_EXERCISE DESCRIPTION:_
Give back, exactly as written, the lines from the first line of the data below through the line with "Join our Discord (44, 2181)", and omit the pictures.

(Collected data entries)
————————

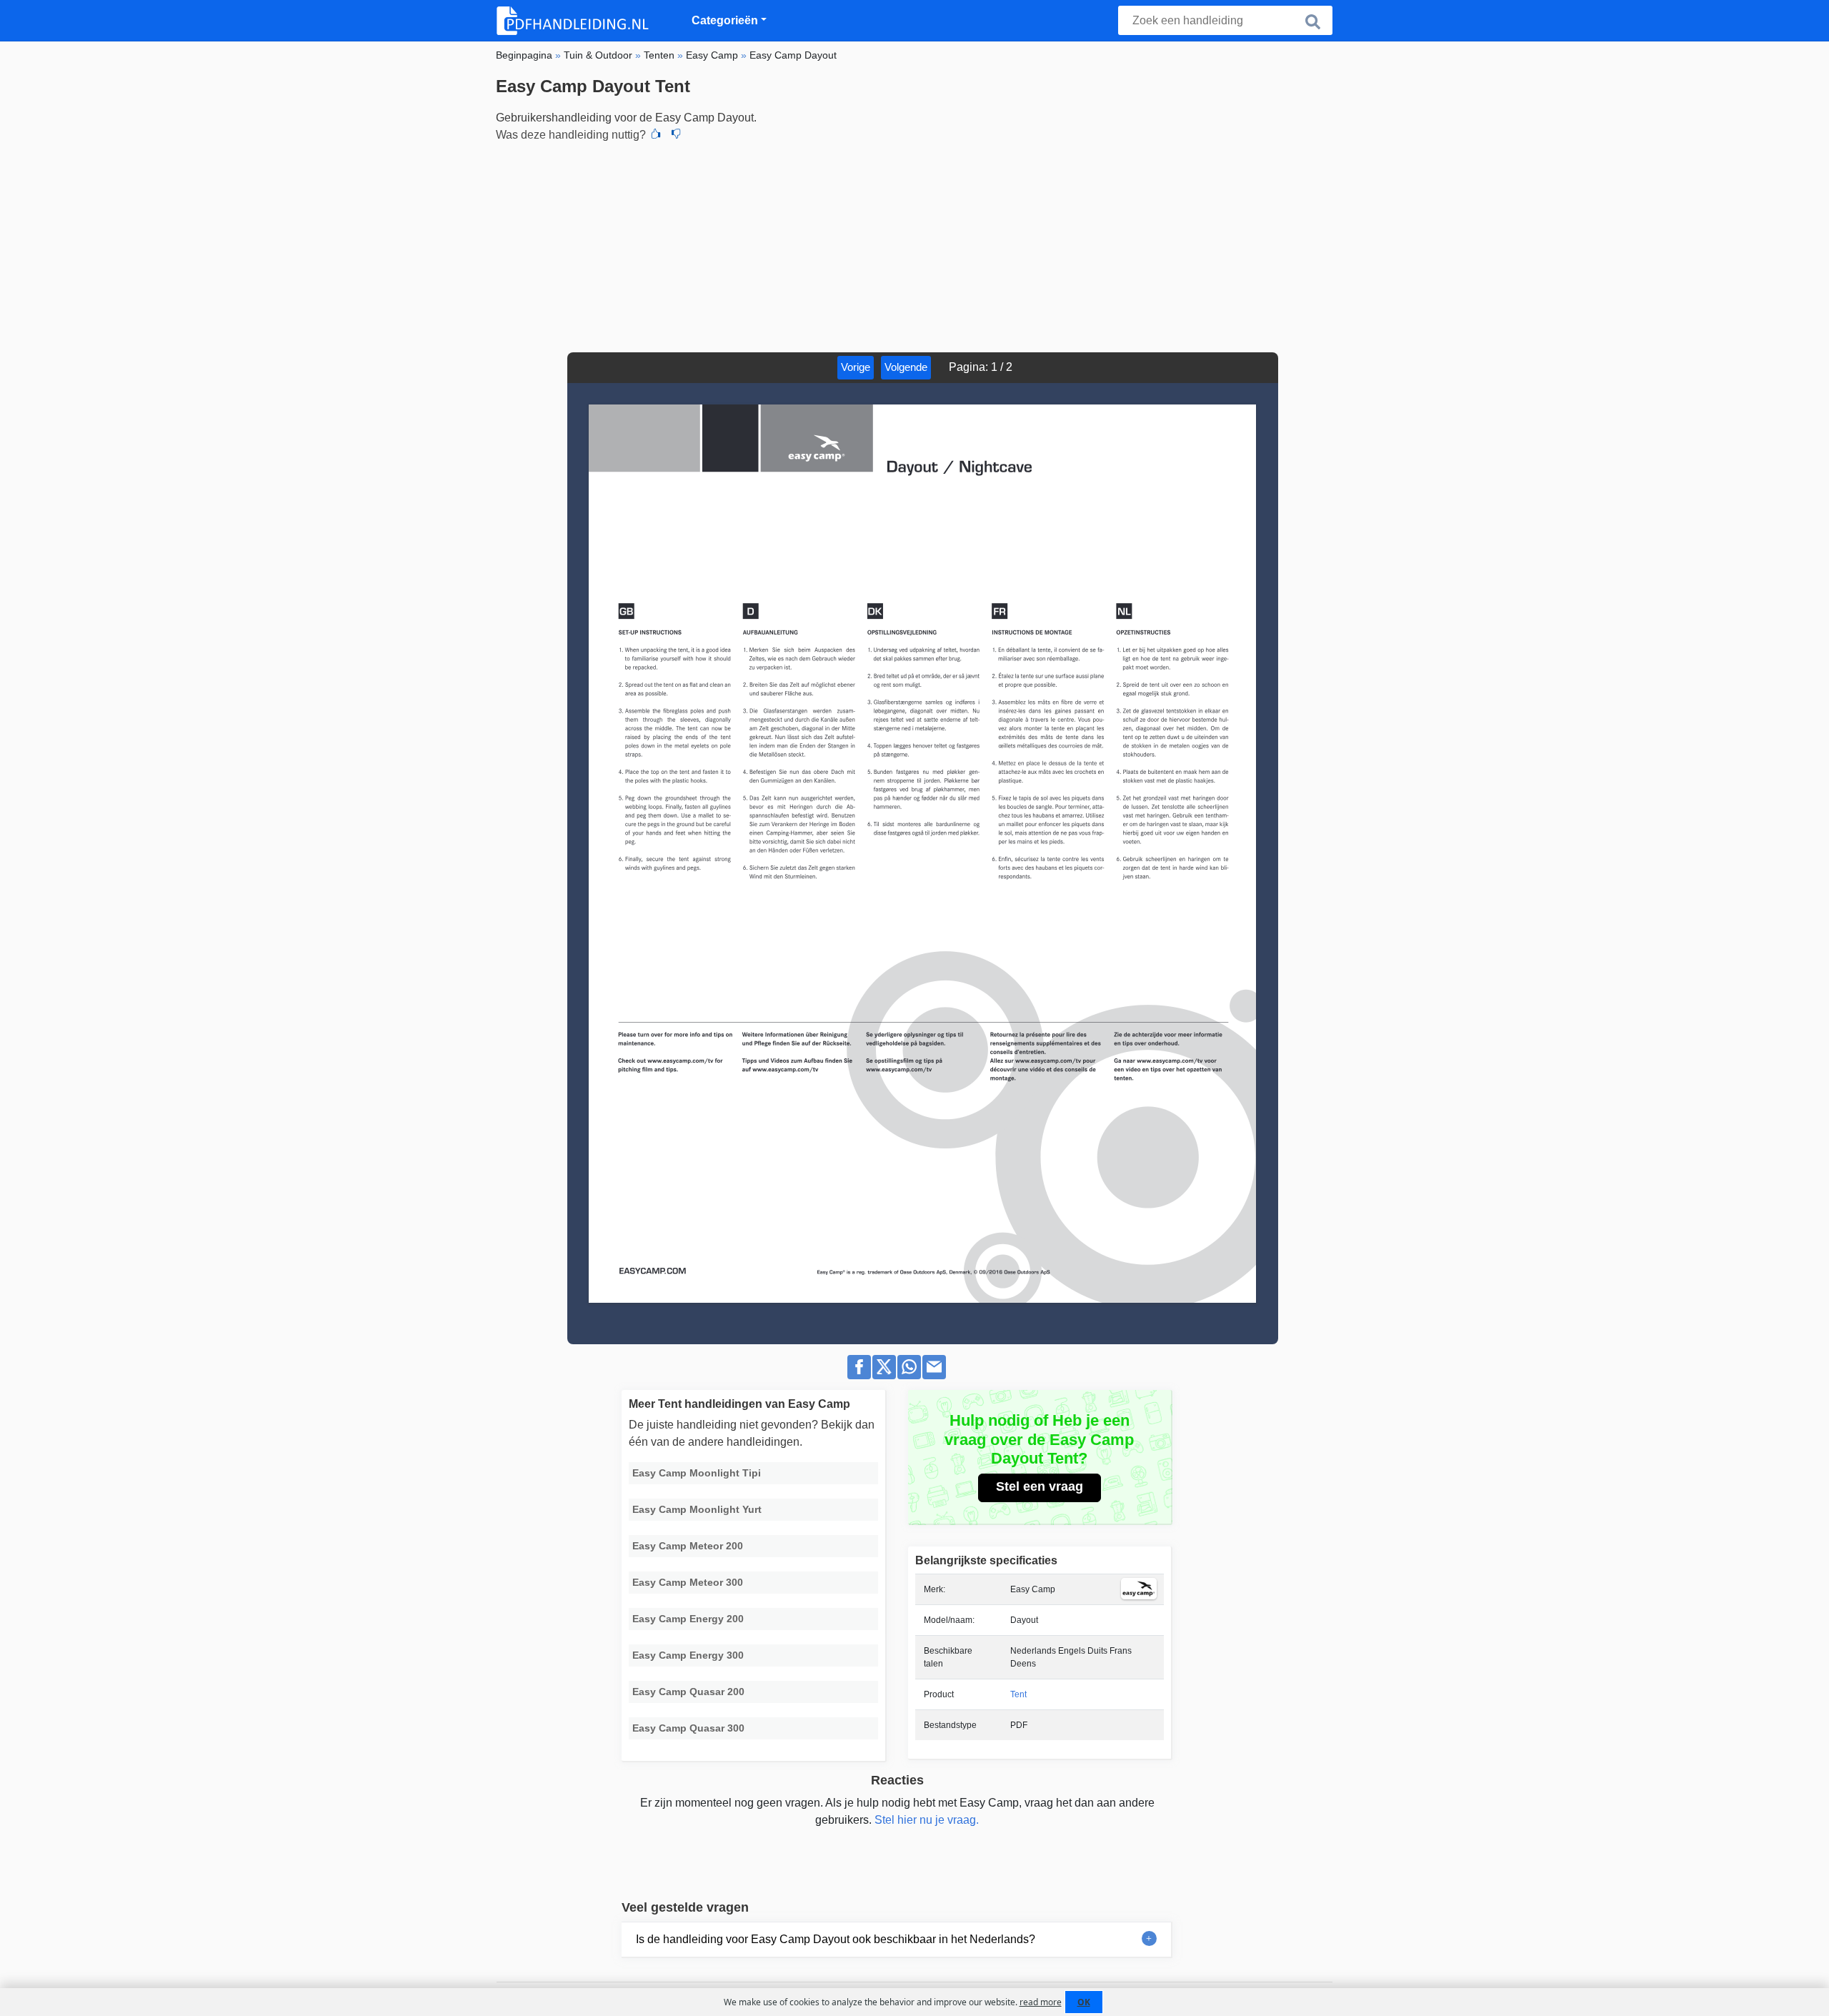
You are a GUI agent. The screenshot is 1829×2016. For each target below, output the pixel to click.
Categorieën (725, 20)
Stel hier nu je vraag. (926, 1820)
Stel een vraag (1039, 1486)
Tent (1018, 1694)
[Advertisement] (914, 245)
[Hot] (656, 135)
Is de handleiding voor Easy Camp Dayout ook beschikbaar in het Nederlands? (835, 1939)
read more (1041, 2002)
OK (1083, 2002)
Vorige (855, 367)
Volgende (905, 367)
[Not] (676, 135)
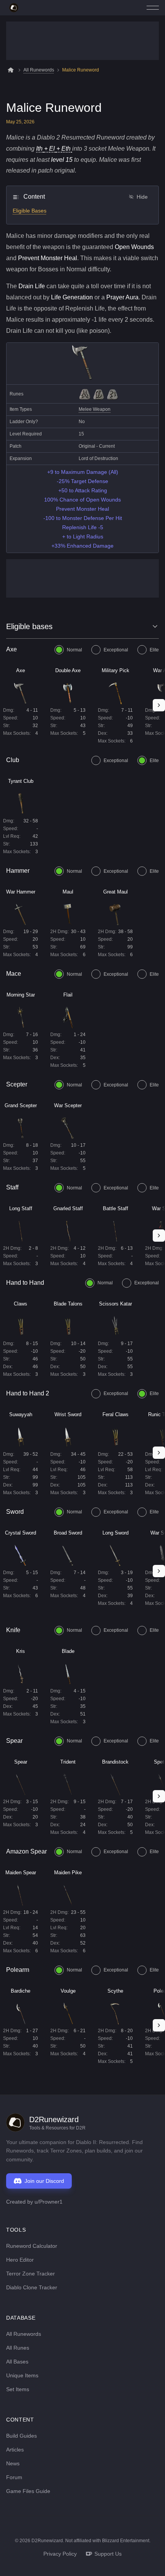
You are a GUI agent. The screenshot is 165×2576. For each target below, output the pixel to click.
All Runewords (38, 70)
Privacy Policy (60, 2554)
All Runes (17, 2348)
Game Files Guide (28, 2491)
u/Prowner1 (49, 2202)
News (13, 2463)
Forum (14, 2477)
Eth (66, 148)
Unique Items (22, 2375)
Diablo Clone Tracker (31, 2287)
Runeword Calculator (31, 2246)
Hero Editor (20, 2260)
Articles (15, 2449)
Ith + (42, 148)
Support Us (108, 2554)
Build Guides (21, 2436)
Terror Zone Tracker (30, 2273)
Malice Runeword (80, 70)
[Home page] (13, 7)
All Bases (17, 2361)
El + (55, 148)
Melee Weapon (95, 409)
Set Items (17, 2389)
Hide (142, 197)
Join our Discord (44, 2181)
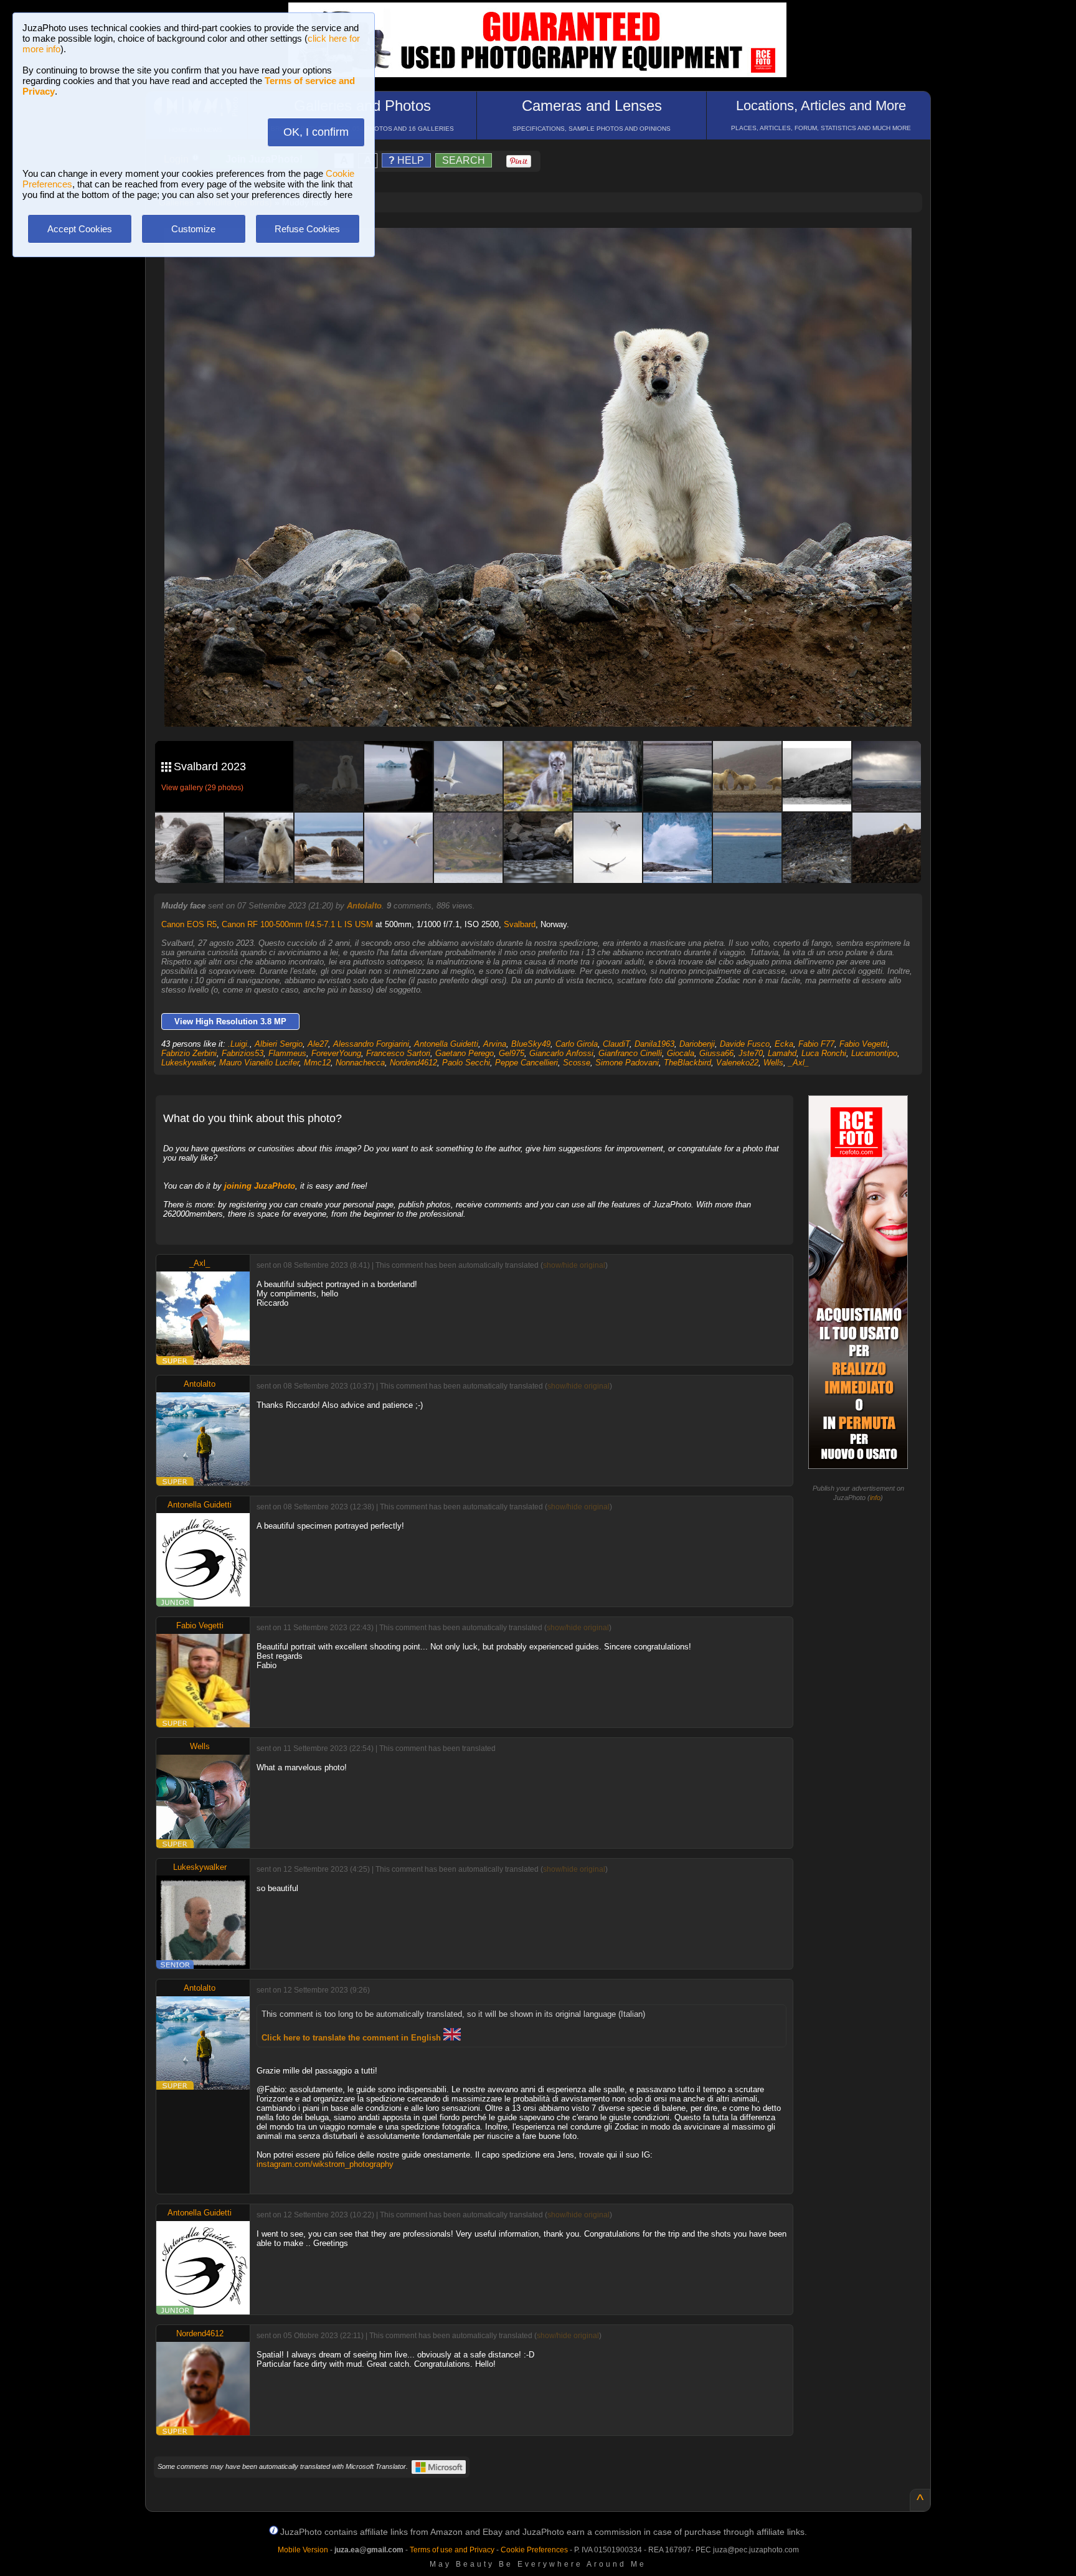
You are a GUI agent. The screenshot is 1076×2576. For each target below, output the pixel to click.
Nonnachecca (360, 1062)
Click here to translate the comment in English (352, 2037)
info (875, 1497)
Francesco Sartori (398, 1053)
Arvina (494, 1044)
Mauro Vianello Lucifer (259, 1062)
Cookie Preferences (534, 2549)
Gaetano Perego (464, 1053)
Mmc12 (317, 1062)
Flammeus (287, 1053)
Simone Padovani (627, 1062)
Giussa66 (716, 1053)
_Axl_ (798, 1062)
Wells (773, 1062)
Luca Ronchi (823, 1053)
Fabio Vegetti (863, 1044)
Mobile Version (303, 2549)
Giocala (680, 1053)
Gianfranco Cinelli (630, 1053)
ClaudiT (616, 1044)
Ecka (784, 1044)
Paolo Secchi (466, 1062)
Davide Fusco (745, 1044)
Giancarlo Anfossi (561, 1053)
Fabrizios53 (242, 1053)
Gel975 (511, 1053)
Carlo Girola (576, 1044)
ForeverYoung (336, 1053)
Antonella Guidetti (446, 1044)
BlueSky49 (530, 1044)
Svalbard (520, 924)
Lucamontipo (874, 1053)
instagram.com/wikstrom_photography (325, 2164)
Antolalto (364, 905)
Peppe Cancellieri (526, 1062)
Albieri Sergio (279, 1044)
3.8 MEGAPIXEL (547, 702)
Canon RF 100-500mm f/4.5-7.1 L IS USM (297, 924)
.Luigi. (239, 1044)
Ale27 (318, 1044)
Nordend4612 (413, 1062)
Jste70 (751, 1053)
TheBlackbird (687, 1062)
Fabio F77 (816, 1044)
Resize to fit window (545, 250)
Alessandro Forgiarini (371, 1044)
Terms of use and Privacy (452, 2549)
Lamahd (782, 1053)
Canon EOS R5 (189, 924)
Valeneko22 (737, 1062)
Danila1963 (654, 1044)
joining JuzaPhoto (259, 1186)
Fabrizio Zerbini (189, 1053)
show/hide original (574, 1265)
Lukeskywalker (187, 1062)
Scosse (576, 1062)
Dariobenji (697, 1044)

————————

_SOLUTION TO THIS TASK:_
You are a GUI agent. The screenshot is 1829×2016. For each target below, output the pixel to click.
Categorieën (725, 20)
Stel hier nu je vraag. (926, 1820)
Stel een vraag (1039, 1486)
Tent (1018, 1694)
[Advertisement] (914, 245)
[Hot] (656, 135)
Is de handleiding voor Easy Camp Dayout ook beschikbaar in het Nederlands? (835, 1939)
read more (1041, 2002)
OK (1083, 2002)
Vorige (855, 367)
Volgende (905, 367)
[Not] (676, 135)
You are a GUI agent. The screenshot is 165×2576. For each target below, output the pixel to click.
All Runewords (38, 70)
Privacy Policy (60, 2554)
All Runes (17, 2348)
Game Files Guide (28, 2491)
u/Prowner1 (49, 2202)
News (13, 2463)
Forum (14, 2477)
Eth (66, 148)
Unique Items (22, 2375)
Diablo Clone Tracker (31, 2287)
Runeword Calculator (31, 2246)
Hero Editor (20, 2260)
Articles (15, 2449)
Ith + (42, 148)
Support Us (108, 2554)
Build Guides (21, 2436)
Terror Zone Tracker (30, 2273)
Malice Runeword (80, 70)
[Home page] (13, 7)
All Bases (17, 2361)
El + (55, 148)
Melee Weapon (95, 409)
Set Items (17, 2389)
Hide (142, 197)
Join our Discord (44, 2181)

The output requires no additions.